Facundo Bonifazi rompió a los 5 minutos del complemento con el letargo instalado por unos Cruzados que recién se aproximaron al arco defendido por Gastón Olveira en el minuto 85, cuando Valber Huerta pateó un tiro libre direccionado al centro de la meta.
Ariel Holan, pese a conseguir el botín, lamentó las desconexiones en el juego blanquiazul y la nula capacidad para generarle peligro al cuadro del experimentado Jorge Fossati, que se paró mejor en Las Condes, fue peligroso y se quedó a un tanto de la hazaña.

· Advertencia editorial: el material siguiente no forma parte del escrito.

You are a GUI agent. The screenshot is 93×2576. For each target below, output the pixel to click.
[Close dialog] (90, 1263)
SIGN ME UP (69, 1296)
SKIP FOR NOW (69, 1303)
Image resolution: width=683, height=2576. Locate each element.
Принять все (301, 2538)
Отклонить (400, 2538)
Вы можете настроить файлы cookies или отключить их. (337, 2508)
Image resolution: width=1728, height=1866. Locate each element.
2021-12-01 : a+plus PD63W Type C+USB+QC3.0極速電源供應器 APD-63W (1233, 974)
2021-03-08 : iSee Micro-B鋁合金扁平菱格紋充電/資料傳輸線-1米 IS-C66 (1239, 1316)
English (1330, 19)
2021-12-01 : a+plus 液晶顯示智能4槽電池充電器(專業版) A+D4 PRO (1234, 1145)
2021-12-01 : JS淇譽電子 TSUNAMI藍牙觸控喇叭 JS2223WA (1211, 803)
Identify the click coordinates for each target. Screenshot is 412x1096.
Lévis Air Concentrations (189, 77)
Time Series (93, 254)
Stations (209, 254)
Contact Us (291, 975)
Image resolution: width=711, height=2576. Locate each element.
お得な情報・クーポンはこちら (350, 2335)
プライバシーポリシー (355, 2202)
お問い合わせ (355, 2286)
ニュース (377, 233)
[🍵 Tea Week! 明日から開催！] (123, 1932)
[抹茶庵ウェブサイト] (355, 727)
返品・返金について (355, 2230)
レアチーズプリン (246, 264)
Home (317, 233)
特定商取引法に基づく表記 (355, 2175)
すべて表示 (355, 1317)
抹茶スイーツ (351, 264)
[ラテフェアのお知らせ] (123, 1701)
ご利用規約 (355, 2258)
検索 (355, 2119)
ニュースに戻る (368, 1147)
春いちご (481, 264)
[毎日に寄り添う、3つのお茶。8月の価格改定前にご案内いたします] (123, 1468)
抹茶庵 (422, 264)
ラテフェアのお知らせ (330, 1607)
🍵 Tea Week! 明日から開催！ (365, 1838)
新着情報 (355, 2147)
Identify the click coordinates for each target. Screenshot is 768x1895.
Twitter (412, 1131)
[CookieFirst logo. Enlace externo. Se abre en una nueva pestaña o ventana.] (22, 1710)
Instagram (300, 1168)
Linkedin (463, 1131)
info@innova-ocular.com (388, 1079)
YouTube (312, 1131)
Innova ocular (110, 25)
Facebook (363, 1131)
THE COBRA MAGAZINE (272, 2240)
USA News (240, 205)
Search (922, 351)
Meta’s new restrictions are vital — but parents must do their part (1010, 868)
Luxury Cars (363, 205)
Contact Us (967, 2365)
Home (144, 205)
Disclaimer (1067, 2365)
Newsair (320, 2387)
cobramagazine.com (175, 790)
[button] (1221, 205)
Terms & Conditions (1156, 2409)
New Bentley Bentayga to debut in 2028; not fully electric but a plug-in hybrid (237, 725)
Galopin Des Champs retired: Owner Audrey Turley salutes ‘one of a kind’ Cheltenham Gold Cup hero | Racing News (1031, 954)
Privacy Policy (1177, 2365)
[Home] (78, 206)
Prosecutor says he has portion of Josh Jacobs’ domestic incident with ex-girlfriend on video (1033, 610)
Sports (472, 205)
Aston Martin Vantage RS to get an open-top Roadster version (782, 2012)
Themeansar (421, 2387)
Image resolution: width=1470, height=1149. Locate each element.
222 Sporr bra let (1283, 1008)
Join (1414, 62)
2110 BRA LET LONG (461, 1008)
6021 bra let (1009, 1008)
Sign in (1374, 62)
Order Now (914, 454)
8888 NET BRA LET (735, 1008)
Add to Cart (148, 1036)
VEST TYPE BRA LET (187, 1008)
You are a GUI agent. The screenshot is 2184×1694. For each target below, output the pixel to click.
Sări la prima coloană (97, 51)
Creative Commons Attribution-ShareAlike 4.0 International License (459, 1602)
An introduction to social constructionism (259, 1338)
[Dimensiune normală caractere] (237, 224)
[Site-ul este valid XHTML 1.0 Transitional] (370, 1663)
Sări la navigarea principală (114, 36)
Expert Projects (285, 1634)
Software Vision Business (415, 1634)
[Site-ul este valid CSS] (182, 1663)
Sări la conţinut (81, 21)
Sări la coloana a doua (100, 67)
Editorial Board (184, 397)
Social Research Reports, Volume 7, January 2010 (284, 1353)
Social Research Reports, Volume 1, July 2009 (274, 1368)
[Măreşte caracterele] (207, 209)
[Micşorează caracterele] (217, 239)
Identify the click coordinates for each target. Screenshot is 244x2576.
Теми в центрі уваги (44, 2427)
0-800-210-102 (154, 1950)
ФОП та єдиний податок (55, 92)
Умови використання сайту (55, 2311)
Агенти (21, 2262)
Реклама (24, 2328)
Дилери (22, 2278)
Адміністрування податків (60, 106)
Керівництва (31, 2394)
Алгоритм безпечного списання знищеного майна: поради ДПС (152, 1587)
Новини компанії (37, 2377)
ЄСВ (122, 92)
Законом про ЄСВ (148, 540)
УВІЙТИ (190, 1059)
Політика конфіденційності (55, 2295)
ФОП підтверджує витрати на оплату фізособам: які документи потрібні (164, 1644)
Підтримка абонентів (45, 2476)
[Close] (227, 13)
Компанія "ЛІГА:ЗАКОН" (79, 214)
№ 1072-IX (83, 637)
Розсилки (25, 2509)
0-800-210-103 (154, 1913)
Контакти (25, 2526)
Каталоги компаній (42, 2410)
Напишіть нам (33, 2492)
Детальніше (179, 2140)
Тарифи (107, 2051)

Apenas pudo respirar el ex estratega de Independiente -y campeón en Chile- con el silbatazo final de Alexis Herrera, pese a jugar 40′ con un hombre de más por la roja de Sebastián Píriz, que ni desanimó al Darsenero.
En la UC hay más lecciones que tomar pues el camino la hace encontrarse con un Vélez Sarsfield que sacó sin problema alguno a Deportivo Cali del certamen. La última pelota del partido fue un córner provocado por Matías Dituro ante el cabezazo de Maxi Calzada, que se diluyó entre un lateral y un saque de meta.
A River le faltó ímpetu, precisión y, con honor, dejó el torneo al no fortalecerse en casa. La franja tampoco fue sólida en su terreno, pero le valió oro el apoderarse de Uruguay.